Table 1. ITU Band Designations from the Provisional Final Acts Radiocommunication Conference 2015
Today, we see that mmWave frequencies are an integral part of the changes that 5G will bring about to communications over the next few years. At Knowles Precision Devices, we know filtering in 5G applications will be just as important at mmWave frequencies as it is below 3GHz, but with a new set of challenges brought about by the available filtering technology and the characteristics of mmWave systems. Let’s take a deeper look at some of the advantages and disadvantages of common mmWave filtering technology options for 5G applications.
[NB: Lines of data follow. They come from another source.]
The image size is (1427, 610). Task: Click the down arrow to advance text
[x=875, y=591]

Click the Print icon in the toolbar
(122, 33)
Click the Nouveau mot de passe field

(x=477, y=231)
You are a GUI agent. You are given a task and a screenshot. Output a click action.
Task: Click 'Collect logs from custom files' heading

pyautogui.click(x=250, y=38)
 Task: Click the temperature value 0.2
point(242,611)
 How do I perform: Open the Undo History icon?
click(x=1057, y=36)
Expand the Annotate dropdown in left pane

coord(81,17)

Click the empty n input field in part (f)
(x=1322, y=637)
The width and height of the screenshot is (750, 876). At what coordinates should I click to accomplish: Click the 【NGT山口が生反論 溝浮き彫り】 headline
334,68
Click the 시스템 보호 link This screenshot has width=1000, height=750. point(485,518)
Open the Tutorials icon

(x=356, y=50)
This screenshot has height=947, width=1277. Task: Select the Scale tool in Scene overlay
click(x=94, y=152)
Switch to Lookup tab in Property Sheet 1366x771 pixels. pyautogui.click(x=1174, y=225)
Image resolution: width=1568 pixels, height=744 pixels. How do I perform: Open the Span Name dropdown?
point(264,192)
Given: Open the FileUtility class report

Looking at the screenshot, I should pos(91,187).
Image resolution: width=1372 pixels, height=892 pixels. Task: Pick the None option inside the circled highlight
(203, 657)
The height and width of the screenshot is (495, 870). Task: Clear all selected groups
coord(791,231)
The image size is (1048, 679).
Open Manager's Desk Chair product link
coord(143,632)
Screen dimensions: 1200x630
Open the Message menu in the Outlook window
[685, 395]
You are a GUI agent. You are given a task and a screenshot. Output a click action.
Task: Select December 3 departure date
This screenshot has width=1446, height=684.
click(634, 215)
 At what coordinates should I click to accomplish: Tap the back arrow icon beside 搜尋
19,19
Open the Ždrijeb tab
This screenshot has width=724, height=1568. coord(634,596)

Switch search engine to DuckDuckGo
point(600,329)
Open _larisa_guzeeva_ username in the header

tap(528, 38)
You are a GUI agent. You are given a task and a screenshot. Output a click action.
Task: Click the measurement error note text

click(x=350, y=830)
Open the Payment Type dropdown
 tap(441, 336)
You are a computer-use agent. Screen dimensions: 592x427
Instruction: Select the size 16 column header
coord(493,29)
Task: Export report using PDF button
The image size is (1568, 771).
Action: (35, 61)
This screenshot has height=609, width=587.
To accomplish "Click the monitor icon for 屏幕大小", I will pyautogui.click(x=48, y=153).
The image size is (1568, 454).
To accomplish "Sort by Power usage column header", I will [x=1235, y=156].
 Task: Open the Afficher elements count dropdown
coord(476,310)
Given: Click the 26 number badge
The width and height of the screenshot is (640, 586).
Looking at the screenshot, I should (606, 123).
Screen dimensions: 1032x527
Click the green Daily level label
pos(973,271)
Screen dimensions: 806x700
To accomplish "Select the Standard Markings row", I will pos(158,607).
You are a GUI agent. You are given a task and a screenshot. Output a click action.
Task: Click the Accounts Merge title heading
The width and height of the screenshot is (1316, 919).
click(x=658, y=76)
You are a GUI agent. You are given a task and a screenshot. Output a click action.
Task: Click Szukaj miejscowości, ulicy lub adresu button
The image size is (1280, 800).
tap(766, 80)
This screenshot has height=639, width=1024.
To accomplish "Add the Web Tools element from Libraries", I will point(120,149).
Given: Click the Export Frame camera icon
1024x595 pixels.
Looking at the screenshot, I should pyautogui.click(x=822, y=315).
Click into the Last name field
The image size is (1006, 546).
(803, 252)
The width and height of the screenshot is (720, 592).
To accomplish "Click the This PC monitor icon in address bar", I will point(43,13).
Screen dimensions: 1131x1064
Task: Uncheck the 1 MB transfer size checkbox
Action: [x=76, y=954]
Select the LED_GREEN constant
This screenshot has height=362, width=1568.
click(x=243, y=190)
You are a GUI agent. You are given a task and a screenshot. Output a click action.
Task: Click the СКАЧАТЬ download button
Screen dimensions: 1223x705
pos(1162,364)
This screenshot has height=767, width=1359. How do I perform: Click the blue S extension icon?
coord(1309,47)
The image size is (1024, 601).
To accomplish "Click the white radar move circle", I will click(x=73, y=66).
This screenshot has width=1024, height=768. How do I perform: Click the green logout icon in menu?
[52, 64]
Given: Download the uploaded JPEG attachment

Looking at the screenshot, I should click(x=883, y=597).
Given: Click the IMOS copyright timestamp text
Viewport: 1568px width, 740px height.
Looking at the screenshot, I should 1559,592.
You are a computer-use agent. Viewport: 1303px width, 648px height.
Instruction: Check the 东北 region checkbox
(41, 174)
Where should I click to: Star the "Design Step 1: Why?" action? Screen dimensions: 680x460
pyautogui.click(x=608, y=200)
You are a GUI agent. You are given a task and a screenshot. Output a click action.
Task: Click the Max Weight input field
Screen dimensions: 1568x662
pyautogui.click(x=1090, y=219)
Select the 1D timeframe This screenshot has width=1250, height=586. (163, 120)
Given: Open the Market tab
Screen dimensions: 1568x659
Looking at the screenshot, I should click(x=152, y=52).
When we look at filtering for RF systems, an early choice comes from choosing between on-chip, integrated into the RFIC, and off-chip, filtering outside the RFIC with surface mount components or connectorized solutions. Challenges with implementing sufficiently high-performance filter structures on-chip arise from various factors including the physical characteristics of the semiconductor material and the cost of implementation. Thus, we prefer to focus on using off-chip options.
Below are brief overviews of seven off-chip filtering techniques for RF applications:
- Crystal Filters—Uses quartz crystal as the resonant element. The high quality factor (Q) of a quartz resonator makes for a steep band-pass. These filters are usually implemented at IF frequencies in the range of 10 MHz and Q factors fall in the range of 10,000 to 100,000.
- Acoustic Filters—Covers a range of frequencies up to 6 GHz and offers a good performance/cost tradeoff, making this the dominant off-chip filter approach in mobile devices today.
- Ceramic Filters—Covers a range of ~100 MHz to ~8 GHz. These filters offer similar performance to discrete lumped element inductor-capacitor (LC) designs but can be implemented in small form factor surface mount packages.
- Lumped Element—Provides a low-cost approach to implement a filter, but the attainable Q factors are limited. Discrete lumped element filters are usually used around the 30 MHz to 300 MHz range but can be built for applications up to 40 GHz. At mmWave frequencies, these filters are hard to implement because of the dimensional limitations imposed by the frequency since the filter elements must be much smaller than the wavelength of the transmission lines.
- Cavity Filters—A common approach in the 40 MHz to 960 MHz frequency range and can offer high selectivity under high power. These filters can achieve good performance but are physically large and usually only seen in infrastructure applications.
- Planar Filters—Manufactured using a thin-film process, and depending on the filter topology, can offer high Q and a reasonable approach to achieving performance in a small footprint when compared with discrete lumped element designs. Planar distributed element filters rely on carefully distributed transmission lines to create resonant structures and can be designed to tighter tolerances than a lumped element filter. Planar filters can be designed with temperature stable ceramics to provide frequency stable performance over temperature.
- Waveguide Filters—Characterized by high power handling capability and low loss given that the waveguide itself is a low loss medium, leading to their wide adoption in radar applications.
To better compare when to use these different techniques, Table 2 shows the optimal frequency ranges for each one. The choices in the mmWave range are limited to Cavity, Waveguide and Planar approaches.
Table 2. Common Filter Technology Frequency Ranges
Overall, 5G systems require filters with high percent bandwidth, good selectivity, and excellent temperature stability in a compact package, but do not necessarily require the highest power handling capability. Thus, we believe that Planar thin film filters emerge as a desirable approach from the standpoint of size, cost, and acceptable performance.